A seguito di questi atti criminali, Philip Rosedale, fondatore e amministratore delegato di Linden Labs, ha dichiarato che il mondo virtuale diventera’ accessibile ai soli utenti maggiorenni verificati. L’azienda dovrebbe trovare un modo adeguato per certificare l’età degli utenti.
La cosa sembrerebbe poco preoccupante, visto che parliamo di un mondo virtuale, che se si stacca la spina smette di esistere, ma la cosa non deve essere presa sotto gamba, se questi episodi hanno spinto la polizia canadese ad aprire un commissariato virtuale, con avatar che pattuglieranno i quartieri del mondo virtuale, simboleggiati da uomini in divisa con una radio. Al di qua dello schermo ci saranno però esperti informatici reclutati dalla polizia canadese, "La VPD, cioè la polizia del Canada, sarà la prima a creare una presenza ufficiale e costante nel mondo di Second Life", ha detto alla stampa la settimana scorsa l’ispettore Kevin McQuiggin, capo della sezione "tech crimes" di Vancouver.
Il mondo virtuale si avvicina sempre di piu’ al mondo reale con conseguenti vizi e virtù.
Il fenomeno internet, con tutti i suoi aspetti, comincia ad essere studiato dagli psicologi, come fenomeno che incide profondamente nella socialità dell'individuo. Internet ha portato ad assumere i cosiddetti "salti di attenzione", come accade tanto per capirci, quando si sta davanti al televisore facendo zapping col telecomando. Cosa che può essere sia positiva che negativa a seconda dei casi.
In sintesi si potrebbe dire che la socialità tradizionale, classica, reale, è più portata all'empatia, alla capacità di immedesimarsi negli altri, a comprendere gli altri, dovendo necessariamente avere gli altri di fronte a noi.
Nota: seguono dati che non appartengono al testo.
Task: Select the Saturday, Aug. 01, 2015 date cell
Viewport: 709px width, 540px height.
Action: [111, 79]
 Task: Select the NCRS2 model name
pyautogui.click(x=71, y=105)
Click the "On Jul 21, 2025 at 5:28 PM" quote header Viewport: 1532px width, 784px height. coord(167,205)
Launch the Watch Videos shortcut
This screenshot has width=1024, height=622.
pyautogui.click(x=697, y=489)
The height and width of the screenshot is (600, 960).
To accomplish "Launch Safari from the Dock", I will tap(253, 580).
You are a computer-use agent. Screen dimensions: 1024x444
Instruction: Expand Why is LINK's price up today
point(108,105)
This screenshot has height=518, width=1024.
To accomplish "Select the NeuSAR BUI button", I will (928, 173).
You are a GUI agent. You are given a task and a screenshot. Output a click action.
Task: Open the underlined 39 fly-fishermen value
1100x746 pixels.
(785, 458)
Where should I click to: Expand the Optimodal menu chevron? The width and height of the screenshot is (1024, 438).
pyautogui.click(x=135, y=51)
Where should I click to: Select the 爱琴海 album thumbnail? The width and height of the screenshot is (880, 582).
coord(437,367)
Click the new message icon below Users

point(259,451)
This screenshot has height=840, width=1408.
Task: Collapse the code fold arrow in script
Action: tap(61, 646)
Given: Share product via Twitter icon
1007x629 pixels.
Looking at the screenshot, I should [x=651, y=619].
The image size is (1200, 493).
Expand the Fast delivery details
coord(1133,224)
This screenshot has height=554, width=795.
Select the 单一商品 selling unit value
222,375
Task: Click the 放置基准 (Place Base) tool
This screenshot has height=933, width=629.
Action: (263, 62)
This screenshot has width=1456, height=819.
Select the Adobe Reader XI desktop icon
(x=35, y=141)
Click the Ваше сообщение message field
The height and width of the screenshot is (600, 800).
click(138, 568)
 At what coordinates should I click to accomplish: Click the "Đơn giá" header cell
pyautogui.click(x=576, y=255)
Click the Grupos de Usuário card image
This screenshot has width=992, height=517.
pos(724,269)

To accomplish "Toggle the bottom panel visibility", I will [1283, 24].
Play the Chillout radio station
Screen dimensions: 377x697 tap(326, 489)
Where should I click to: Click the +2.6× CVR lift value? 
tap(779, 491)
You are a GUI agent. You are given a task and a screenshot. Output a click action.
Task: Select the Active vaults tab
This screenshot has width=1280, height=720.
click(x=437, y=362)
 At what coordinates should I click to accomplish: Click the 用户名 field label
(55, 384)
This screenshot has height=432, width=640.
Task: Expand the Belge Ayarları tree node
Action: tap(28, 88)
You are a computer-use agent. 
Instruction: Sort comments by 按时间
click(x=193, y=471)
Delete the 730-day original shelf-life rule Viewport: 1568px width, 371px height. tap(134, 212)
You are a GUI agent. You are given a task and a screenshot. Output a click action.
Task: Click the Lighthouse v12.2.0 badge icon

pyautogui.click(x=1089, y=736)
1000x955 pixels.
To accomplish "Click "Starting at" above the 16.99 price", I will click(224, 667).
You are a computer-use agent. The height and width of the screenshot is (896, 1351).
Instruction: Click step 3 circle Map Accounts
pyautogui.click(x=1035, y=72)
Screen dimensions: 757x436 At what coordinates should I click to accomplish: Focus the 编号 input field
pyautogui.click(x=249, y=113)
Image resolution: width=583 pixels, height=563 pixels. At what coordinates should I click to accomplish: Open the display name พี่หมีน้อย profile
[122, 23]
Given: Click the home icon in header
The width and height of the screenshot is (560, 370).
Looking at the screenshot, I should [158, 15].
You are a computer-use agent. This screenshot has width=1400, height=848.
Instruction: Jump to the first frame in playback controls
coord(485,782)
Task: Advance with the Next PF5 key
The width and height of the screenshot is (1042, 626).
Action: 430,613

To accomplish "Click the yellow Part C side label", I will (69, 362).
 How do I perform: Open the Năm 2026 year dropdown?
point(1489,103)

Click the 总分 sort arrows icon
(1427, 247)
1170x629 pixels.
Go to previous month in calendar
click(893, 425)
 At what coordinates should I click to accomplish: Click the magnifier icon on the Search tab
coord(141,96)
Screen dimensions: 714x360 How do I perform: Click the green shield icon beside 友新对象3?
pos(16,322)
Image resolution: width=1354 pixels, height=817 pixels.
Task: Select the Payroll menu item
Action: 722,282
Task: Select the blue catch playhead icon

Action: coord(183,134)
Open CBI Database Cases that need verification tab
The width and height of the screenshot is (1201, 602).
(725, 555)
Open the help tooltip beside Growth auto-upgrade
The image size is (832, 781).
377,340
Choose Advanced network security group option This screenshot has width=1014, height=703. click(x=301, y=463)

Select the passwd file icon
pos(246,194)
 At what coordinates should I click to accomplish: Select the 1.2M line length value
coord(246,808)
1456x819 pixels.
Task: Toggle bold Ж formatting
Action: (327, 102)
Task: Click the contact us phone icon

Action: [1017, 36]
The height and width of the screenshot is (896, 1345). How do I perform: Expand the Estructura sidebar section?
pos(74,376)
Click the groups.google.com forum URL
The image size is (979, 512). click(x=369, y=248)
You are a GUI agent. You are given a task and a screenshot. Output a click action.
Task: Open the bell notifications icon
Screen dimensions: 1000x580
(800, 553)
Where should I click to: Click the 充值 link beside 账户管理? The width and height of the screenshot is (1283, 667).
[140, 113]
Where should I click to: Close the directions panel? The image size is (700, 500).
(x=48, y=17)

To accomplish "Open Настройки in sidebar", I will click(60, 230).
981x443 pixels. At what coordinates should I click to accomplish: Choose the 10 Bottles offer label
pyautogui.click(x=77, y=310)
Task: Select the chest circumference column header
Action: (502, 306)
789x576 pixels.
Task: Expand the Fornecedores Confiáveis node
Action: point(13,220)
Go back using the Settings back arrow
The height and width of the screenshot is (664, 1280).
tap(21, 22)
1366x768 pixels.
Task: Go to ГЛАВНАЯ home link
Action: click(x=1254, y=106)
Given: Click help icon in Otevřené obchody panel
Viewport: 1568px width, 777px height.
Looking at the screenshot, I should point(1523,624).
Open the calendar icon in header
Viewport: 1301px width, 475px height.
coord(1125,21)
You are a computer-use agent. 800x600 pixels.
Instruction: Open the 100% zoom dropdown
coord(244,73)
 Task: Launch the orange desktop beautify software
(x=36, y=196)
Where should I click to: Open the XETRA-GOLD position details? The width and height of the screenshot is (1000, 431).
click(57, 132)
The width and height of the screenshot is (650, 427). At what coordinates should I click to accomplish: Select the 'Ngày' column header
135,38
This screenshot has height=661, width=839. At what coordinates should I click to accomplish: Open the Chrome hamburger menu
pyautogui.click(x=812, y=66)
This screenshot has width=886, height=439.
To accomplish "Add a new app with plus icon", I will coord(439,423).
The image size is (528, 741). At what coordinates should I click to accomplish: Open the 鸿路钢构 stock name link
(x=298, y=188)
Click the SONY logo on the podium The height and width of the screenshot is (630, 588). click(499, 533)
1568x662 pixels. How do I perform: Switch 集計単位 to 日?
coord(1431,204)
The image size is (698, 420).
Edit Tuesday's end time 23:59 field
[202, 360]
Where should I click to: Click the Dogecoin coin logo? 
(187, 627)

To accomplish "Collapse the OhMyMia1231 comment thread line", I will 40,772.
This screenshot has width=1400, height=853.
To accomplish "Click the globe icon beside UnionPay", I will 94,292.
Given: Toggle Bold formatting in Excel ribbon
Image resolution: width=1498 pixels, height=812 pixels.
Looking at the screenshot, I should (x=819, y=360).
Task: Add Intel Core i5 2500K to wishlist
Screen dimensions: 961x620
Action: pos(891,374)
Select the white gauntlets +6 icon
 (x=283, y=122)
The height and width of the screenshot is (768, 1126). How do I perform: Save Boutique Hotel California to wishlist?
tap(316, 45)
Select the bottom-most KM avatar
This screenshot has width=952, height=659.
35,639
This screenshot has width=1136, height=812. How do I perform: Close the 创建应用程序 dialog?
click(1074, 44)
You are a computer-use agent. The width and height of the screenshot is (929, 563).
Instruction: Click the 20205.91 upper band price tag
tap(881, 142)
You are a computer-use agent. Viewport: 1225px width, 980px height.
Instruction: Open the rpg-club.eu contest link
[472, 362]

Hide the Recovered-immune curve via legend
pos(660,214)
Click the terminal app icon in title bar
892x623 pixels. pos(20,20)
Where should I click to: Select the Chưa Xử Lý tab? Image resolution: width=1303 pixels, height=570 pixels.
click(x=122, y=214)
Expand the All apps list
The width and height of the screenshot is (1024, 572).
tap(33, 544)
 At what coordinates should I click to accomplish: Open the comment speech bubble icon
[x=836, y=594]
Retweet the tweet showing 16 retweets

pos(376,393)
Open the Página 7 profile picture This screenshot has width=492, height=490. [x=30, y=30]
Questo modello è in crisi già da molti anni in realtà, a seguito dell'aumento eccessivo degli stimoli che nella vita di oggi, particolamente stressante, colpiscono gli individui.
Ma una vita virtuale, essendo scollegata da un rapporto fisico materiale, essendo mediata attraverso uno schermo TV, porta ad una socialità più ego-centrica, richiusa in se. Questo può anche essere positivo, potendo portare ad una maggiore analisi di sé, dei propri limiti, delle proprie carenze, dei propri punti forti, giungendo fino a risolvere i propri problemi emozionali, in un processo di auto-riflessione che accentua la creatività. Di contro, potrebbe anche portare ad una maggiore chiusura che potrebbe diventare patologica, o quanto meno, impedire il naturale processo di immedesimazione negli altri, che è alla base dell'etica e dei freni inibitori che ci impediscono di fare del male agli altri.
In ogni caso, tutto ciò ci cambierà non poco.